### Textauszug
#####

Statuten

Kapitel 1


Vorrede»

Die Gnade unseres Herrn Jesus Christus, die Liebe Gottes und die Gemeinschaft des Heiligen Geistes sei mit euch allen! Amen.

  1. Zum Lob der Herrlichkeit Gottes hat Christus, das Wort des Vaters, durch den Heiligen Geist von An­fang an Menschen auserwählt, um sie in die Einsamkeit zu führen und in inniger Liebe mit sich zu vereinigen. Diesem Ruf folgte der Magister Bruno, als er im Jahre des Herrn 1084 mit sechs Gefährten die Einöde von La Chartreuse betrat und sich dort ansiedelte. An diesem Platz verharrten sie und ihre Nachfolger unter der Leitung des Heiligen Geistes und bildeten, durch die Er­fahrung belehrt, nach und nach eine besondere Form des Einsiedlerlebens heraus, die ungeschrieben, nur durch das Beispiel, den kommenden Geschlechtern überliefert wurde.
    Erst auf wiederholtes Drängen anderer zur Nachahmung der Kartause gegründeter Einsiedeleien schrieb Guigo, fünfter Prior der Kartause, einen Bericht über unsere Lebensordnung. Diese Lebensweise wurde von allen zur Befolgung und Nachahmung als Regel ihres klösterlichen Wandels und Liebesband der entstehenden Familie übernommen. Längere Zeit baten nun die Prioren der kartusianischen Lebensform die Prioren und Brüder der Kartause um die Erlaubnis, dort ein gemeinsames Kapitel abhalten zu dürfen. Unter dem Priorat des Anthelmus trat das erste Generalkapitel zusammen, dem sich alle Häuser, einschließlich des Hauses der Kartause, für immer übergaben. Zur gleichen Zeit schlossen sich auch die Nonnen von Prebayon aus eigenem Antrieb der kartu­sianischen Lebensform an. Dies war der Beginn unseres Ordens.

#####

### Einträge
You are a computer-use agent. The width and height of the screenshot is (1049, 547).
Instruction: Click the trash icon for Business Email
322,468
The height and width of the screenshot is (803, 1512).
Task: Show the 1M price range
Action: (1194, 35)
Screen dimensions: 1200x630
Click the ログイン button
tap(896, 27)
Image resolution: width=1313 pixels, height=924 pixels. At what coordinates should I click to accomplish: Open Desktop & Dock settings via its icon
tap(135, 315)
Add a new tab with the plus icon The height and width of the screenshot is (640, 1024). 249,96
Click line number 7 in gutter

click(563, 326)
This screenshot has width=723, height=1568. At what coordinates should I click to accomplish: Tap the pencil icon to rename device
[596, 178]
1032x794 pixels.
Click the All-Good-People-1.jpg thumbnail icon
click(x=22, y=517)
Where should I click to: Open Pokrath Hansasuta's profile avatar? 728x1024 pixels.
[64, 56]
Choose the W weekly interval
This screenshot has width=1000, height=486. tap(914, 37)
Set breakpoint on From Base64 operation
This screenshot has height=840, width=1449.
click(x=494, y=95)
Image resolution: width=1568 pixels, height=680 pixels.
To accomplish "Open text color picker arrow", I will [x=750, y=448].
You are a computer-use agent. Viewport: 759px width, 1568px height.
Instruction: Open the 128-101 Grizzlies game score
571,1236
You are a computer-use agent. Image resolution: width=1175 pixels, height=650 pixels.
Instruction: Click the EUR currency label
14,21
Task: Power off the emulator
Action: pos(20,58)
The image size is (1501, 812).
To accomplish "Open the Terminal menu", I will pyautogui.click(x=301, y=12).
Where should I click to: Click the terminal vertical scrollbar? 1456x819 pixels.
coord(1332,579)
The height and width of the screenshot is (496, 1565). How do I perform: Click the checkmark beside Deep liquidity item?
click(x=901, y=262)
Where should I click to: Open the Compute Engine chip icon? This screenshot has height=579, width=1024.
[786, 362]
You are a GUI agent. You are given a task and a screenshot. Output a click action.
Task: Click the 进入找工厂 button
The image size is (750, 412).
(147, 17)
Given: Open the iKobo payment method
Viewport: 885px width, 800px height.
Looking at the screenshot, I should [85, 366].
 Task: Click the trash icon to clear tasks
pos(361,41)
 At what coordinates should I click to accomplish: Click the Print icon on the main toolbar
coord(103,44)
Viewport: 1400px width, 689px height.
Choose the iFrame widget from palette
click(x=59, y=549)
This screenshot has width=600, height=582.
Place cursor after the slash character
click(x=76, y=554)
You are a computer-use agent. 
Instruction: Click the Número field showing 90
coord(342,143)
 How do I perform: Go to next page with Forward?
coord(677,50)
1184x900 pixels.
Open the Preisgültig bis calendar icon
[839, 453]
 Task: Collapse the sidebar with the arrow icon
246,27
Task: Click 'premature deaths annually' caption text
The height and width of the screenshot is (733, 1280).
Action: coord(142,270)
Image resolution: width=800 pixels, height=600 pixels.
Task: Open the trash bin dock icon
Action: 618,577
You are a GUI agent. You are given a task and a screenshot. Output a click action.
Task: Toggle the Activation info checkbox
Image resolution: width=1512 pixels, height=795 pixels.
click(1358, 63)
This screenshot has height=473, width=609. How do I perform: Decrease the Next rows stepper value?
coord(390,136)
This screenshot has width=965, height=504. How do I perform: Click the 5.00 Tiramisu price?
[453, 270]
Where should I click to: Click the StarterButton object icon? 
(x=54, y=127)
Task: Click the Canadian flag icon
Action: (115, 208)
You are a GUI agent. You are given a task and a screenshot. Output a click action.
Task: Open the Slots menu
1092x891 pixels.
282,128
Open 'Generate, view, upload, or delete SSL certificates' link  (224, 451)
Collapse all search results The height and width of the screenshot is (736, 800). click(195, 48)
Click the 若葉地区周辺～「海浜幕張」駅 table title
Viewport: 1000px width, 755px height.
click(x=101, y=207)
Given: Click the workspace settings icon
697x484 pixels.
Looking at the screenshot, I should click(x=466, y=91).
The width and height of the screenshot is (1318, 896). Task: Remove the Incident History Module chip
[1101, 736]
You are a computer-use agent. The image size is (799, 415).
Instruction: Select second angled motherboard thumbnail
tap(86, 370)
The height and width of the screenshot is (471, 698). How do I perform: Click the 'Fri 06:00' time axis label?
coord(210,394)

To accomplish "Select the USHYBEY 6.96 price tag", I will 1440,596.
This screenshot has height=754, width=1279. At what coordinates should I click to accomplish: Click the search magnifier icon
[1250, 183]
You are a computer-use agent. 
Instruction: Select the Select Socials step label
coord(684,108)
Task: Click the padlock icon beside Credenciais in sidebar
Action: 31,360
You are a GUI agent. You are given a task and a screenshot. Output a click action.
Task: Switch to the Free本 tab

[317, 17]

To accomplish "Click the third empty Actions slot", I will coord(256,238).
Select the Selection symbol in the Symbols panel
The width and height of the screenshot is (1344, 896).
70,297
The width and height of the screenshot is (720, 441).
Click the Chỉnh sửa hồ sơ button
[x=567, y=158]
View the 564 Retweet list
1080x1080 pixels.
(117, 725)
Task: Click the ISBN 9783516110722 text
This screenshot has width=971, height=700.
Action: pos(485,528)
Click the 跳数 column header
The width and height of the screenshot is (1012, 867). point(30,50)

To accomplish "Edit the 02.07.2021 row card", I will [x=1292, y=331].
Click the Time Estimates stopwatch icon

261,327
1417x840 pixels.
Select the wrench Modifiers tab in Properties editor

#####

### Aufgaben
[1] Erläutern Sie in einem bis drei Sätzen, aus welchem Anlass Guigo laut dem Textauszug einen Bericht über die Lebensordnung verfasste.
[2] Führen Sie den Textauszug über die Anfänge des Ordens im Anschluss an seinen letzten Satz fort.

### Antworten
[1] Guigo, der fünfte Prior der Kartause, schrieb den Bericht erst auf wiederholtes Drängen anderer Einsiedeleien, die zur Nachahmung der Kartause gegründet worden waren. Bis dahin war diese Form des Einsiedlerlebens ungeschrieben geblieben und nur durch das Beispiel an die kommenden Geschlechter weitergegeben worden.

[2]
  2. Von da an befestigte und entfaltete das General­kapitel im Laufe der Zeit unsere Ordensgründung, indem es aufgrund der Erfahrung oder neu auftretender Verhältnisse die kartusianische Lebensform anpaßte. Die ständige, sorgfältige Anpassung unserer Gewohnheiten führte aber allmählich zur Anhäufung der Verordnungen. Daher trug das Generalkapitel im Jahre des Herrn 1271 den ganzen Bestand aus den Gebräuchen Guigos, den Verordnungen der Generalkapitel und den Bräuchen der Kartause zu einem Werk zusammen und führte damit die Alten Statuten ein. Im Jahre 1368 kamen weitere Doku­mente unter dem Namen Neue Statuten hinzu und im Jahre 1509 wieder andere Dokumente, die als Dritte Sammlung bezeichnet werden.
    So gab es jetzt drei Sammlungen nebeneinander, die man bei Gelegenheit des Trienter Konzils zu einem Ge­samtwerk verschmolz, das wir die Neue Sammlung der Statuten nennen. Ihre dritte Auflage wurde durch die Apostolische Konstitution Iniunctum nobis von Papst Innozens XI. in spezifischer Form gebilligt. Nach noch­maliger Prüfung und Anpassung an die Bestimmungen des damals gültigen Codex des kanonischen Rechtes erschien dann eine neue Ausgabe der Statuten, die Papst Pius XI. durch die Apostolische Konstitution Umbratilem wieder in spezifischer Form billigte.
  3. Die durch das Zweite Allgemeine Vatikanische Kon­zil angeordnete zeitgemäße Erneuerung unserer Le­bensweise nahmen wir im Geiste der Konzilsdekrete vor, jedoch unter ehrfürchtiger Wahrung unserer Trennung von der Welt und der dem beschaulichen Leben eigenen Übungen. Das Generalkapitel des Jahres 1971 billigte die Erneuerten Statuten, die unter Mitwirkung aller Ordensmitglieder überprüft und verbessert worden sind.
    Diese Statuten wurden erneut überprüft und in zwei Teile gegliedert, damit sie mit dem im Jahre 1983 ver­öffentlichten Codex des kanonischen Rechtes übereinstimmen. Der erste Teil umfaßt das erste, zweite, dritte und vierte Buch und enthält die Verfassung des Ordens. So billigen und bestätigen wir demütigen Brü­der, Andreas, Prior der Großen Kartause, und die übri­gen Teilnehmer des Generalkapitels des Jahres 1989 also diese Statuten.
    Doch wollen wir nicht, daß die vorherigen und zu­mal die älteren Statuten in Vergessenheit geraten. Wenn sie auch keine Gesetzeskraft mehr besitzen, soll doch ihr Geist in der Beobachtung der vorliegenden Regel weiterleben.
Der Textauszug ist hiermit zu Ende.